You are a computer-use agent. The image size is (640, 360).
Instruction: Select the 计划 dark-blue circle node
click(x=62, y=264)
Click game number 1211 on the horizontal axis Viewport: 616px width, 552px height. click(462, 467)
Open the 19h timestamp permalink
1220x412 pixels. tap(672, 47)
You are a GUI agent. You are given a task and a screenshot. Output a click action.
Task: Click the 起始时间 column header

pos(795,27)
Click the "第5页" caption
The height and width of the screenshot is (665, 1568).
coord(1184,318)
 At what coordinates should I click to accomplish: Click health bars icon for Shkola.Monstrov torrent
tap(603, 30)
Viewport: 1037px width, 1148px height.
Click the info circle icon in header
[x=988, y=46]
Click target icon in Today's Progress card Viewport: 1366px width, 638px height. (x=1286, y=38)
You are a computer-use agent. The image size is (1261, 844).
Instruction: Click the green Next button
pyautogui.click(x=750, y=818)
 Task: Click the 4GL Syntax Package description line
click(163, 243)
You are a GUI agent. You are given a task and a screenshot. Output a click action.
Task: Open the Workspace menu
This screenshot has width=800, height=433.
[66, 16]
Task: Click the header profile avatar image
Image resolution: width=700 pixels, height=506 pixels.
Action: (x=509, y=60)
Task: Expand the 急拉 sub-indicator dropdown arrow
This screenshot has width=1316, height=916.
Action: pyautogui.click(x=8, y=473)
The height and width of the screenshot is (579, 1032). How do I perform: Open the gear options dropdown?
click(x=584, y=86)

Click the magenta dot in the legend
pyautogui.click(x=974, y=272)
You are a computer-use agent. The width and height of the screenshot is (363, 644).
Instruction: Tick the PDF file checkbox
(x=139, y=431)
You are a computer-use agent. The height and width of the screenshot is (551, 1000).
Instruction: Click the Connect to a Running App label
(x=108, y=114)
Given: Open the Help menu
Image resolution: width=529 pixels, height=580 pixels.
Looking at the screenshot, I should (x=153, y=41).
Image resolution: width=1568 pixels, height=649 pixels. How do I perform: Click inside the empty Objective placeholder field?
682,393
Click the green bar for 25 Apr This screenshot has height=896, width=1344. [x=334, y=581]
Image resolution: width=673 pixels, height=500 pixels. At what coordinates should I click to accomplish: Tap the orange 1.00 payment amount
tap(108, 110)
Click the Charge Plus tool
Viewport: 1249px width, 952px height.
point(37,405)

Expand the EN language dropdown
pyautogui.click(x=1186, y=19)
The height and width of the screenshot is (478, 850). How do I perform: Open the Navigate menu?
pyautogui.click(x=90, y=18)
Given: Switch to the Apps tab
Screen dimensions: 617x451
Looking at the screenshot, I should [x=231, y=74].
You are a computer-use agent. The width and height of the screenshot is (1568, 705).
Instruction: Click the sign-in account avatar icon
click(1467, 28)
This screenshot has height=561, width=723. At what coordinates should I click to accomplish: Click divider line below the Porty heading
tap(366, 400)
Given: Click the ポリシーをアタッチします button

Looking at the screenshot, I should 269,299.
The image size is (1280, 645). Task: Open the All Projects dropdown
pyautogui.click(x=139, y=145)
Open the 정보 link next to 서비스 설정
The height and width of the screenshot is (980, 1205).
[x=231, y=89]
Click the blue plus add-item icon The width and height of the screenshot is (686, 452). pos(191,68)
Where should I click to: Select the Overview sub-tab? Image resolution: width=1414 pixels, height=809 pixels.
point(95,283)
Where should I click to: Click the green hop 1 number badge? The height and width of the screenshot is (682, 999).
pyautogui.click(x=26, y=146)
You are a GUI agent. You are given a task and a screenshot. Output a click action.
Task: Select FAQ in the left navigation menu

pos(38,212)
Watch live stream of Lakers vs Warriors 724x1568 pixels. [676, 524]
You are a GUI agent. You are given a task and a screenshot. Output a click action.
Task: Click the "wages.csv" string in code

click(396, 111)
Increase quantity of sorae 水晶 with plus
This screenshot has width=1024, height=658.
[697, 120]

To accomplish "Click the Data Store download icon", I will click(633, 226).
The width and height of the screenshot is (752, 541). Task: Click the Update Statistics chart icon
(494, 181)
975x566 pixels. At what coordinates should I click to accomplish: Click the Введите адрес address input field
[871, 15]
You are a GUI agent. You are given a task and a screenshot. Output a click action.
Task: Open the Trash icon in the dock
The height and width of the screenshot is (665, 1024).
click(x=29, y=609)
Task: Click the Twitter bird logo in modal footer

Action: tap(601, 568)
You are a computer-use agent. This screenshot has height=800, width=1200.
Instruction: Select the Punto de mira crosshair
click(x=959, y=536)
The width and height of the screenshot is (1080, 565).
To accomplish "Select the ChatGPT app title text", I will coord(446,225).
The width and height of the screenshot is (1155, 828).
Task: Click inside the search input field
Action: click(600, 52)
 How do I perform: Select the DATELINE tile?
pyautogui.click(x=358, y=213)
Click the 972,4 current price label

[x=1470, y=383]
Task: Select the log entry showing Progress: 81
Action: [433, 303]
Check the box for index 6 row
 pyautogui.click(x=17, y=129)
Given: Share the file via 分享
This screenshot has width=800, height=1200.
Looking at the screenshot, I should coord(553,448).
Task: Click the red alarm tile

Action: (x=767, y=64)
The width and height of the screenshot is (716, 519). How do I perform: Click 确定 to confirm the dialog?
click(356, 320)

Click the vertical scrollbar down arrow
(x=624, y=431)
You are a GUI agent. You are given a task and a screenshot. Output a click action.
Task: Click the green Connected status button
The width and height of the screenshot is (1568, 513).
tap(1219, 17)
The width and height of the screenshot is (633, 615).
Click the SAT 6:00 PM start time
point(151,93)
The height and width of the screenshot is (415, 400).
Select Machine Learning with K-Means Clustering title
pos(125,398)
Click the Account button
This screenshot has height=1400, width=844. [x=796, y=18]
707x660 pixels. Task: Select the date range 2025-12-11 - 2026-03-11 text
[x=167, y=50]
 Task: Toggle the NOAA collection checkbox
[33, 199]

• **What the task requires**
Ending with the line containing "You are a computer-use agent. The image size is (1261, 844).", please print exactly the lines of the material above from its first line onward, and nothing else.

• **Solution to this task**
You are a computer-use agent. The image size is (640, 360).
Instruction: Select the 计划 dark-blue circle node
click(x=62, y=264)
Click game number 1211 on the horizontal axis Viewport: 616px width, 552px height. click(462, 467)
Open the 19h timestamp permalink
1220x412 pixels. tap(672, 47)
You are a GUI agent. You are given a task and a screenshot. Output a click action.
Task: Click the 起始时间 column header

pos(795,27)
Click the "第5页" caption
The height and width of the screenshot is (665, 1568).
coord(1184,318)
 At what coordinates should I click to accomplish: Click health bars icon for Shkola.Monstrov torrent
tap(603, 30)
Viewport: 1037px width, 1148px height.
Click the info circle icon in header
[x=988, y=46]
Click target icon in Today's Progress card Viewport: 1366px width, 638px height. (x=1286, y=38)
You are a computer-use agent. The image size is (1261, 844).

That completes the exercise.